After WWII, torpedo bomber pilot Leon Frankel traveled to Palestine in 1948 and flew 25 missions in the early years of the Israel Air Force.
Leon Frankel, an American aviator whose exploits fighting for the nascent State of Israel were featured in a documentary, has died at age of 92.
Frankel, who died Oct. 7 in his native Minnesota, had his exploits spotlighted in the 2014 film “Above and Beyond,” which describes the beginnings of the Israel Air Force.
Trained as a torpedo bomber pilot during World War II, Frankel took off in February 1945 from the aircraft carrier USS Lexington for the first US Navy raid on Tokyo. In a subsequent raid he was instrumental in sinking a Japanese cruiser and protecting his squadron commander, whose plane was badly damaged.
For his actions, Frankel was recognized with the Navy Cross, two Distinguished Flying Crosses, three Air Medals and two Presidential Citations.
In 1948, with the Jewish state about to declare its independence, Frankel traveled clandestinely to Israel.
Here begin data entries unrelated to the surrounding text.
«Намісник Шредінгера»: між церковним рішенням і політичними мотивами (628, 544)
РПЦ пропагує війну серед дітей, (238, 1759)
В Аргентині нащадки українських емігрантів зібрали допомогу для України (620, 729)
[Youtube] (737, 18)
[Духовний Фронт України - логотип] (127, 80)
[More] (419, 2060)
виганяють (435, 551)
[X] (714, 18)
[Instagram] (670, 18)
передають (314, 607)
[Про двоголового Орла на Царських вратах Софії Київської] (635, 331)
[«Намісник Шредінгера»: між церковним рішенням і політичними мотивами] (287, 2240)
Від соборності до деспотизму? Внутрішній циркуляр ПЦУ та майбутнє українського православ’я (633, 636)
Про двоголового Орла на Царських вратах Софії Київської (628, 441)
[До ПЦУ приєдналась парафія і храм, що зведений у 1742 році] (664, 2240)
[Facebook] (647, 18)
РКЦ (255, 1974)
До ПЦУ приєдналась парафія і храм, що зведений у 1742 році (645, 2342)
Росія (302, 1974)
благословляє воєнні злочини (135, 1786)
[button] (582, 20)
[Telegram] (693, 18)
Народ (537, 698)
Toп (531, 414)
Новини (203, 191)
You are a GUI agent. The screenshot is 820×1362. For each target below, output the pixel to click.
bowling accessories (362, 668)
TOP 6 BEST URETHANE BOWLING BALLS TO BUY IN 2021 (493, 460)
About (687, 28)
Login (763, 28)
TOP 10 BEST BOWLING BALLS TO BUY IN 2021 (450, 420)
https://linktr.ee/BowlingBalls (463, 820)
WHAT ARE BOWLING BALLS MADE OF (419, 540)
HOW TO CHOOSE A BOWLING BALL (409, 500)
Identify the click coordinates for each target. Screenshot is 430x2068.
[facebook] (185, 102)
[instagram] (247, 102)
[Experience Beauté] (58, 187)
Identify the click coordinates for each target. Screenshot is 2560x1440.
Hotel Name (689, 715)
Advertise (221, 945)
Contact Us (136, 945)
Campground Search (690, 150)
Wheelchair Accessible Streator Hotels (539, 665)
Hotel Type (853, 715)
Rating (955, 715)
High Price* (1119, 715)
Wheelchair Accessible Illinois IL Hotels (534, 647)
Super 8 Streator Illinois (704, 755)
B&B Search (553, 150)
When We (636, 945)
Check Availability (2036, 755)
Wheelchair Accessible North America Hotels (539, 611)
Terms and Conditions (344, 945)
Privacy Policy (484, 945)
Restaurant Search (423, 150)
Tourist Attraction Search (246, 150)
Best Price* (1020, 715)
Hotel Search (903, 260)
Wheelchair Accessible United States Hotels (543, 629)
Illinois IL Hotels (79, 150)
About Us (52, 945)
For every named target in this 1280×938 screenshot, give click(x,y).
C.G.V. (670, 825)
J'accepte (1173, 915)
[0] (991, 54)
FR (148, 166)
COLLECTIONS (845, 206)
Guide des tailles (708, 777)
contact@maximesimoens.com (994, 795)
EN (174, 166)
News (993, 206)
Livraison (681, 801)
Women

He joined the country’s first fighter squadron and flew 25 missions, ironically in the Czech version of Nazi Germany’s famed Messerschmidt-109.
He explained his motivation to fight for Israel in a letter last year to the Minneapolis StarTribune, responding to an Op-Ed column that labeled Frankel and his fellow volunteers as “American jihadists.”
“I could not stand idly by, with my experience, while a second Holocaust loomed, with the Arab nations telling the world they were going to destroy the Jewish state,” Frankel wrote.
Frankel later established a car dealership, married and eventually settled in Minnetonka, Minnesota.